● Your objective
Reproduce the lines below from the one that contains "How do I perform: Open" through the end, inclusive, and add nothing.

=== Begin Enclosure ===

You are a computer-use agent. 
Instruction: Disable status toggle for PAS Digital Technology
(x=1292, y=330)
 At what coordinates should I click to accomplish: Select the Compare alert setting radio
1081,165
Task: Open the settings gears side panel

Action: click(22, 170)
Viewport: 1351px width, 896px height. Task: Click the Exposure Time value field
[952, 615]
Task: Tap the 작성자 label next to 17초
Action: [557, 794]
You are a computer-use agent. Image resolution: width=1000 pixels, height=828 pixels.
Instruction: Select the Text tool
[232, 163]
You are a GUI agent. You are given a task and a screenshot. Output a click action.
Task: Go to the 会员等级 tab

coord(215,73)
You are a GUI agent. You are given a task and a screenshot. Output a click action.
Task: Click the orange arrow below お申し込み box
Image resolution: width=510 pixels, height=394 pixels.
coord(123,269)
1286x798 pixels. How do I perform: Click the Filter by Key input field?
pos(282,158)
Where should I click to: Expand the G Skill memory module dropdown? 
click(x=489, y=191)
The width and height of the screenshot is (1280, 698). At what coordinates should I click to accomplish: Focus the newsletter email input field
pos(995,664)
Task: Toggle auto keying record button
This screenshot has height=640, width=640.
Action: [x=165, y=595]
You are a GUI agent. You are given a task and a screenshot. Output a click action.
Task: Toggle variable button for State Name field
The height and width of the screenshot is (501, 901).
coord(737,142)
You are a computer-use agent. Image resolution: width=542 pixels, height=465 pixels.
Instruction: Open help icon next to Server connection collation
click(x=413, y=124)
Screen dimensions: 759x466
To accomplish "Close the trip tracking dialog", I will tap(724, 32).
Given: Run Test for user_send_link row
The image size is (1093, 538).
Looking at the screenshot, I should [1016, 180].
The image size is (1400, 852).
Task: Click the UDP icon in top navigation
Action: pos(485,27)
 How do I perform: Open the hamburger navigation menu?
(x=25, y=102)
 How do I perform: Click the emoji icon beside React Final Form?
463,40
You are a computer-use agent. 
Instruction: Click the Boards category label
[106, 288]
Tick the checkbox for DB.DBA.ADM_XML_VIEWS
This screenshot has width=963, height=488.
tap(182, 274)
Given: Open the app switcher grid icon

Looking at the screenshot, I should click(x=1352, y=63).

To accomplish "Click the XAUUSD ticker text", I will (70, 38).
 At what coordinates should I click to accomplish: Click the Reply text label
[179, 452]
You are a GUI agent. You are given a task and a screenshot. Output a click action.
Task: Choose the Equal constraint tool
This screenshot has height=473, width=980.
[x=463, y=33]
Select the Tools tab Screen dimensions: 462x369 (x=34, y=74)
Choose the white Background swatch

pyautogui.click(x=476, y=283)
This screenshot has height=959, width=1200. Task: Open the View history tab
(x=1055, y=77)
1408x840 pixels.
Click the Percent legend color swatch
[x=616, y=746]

=== End Enclosure ===

● Answer
 How do I perform: Open the hamburger navigation menu?
(x=25, y=102)
 How do I perform: Click the emoji icon beside React Final Form?
463,40
You are a computer-use agent. 
Instruction: Click the Boards category label
[106, 288]
Tick the checkbox for DB.DBA.ADM_XML_VIEWS
This screenshot has width=963, height=488.
tap(182, 274)
Given: Open the app switcher grid icon

Looking at the screenshot, I should click(x=1352, y=63).

To accomplish "Click the XAUUSD ticker text", I will (70, 38).
 At what coordinates should I click to accomplish: Click the Reply text label
[179, 452]
You are a GUI agent. You are given a task and a screenshot. Output a click action.
Task: Choose the Equal constraint tool
This screenshot has height=473, width=980.
[x=463, y=33]
Select the Tools tab Screen dimensions: 462x369 (x=34, y=74)
Choose the white Background swatch

pyautogui.click(x=476, y=283)
This screenshot has height=959, width=1200. Task: Open the View history tab
(x=1055, y=77)
1408x840 pixels.
Click the Percent legend color swatch
[x=616, y=746]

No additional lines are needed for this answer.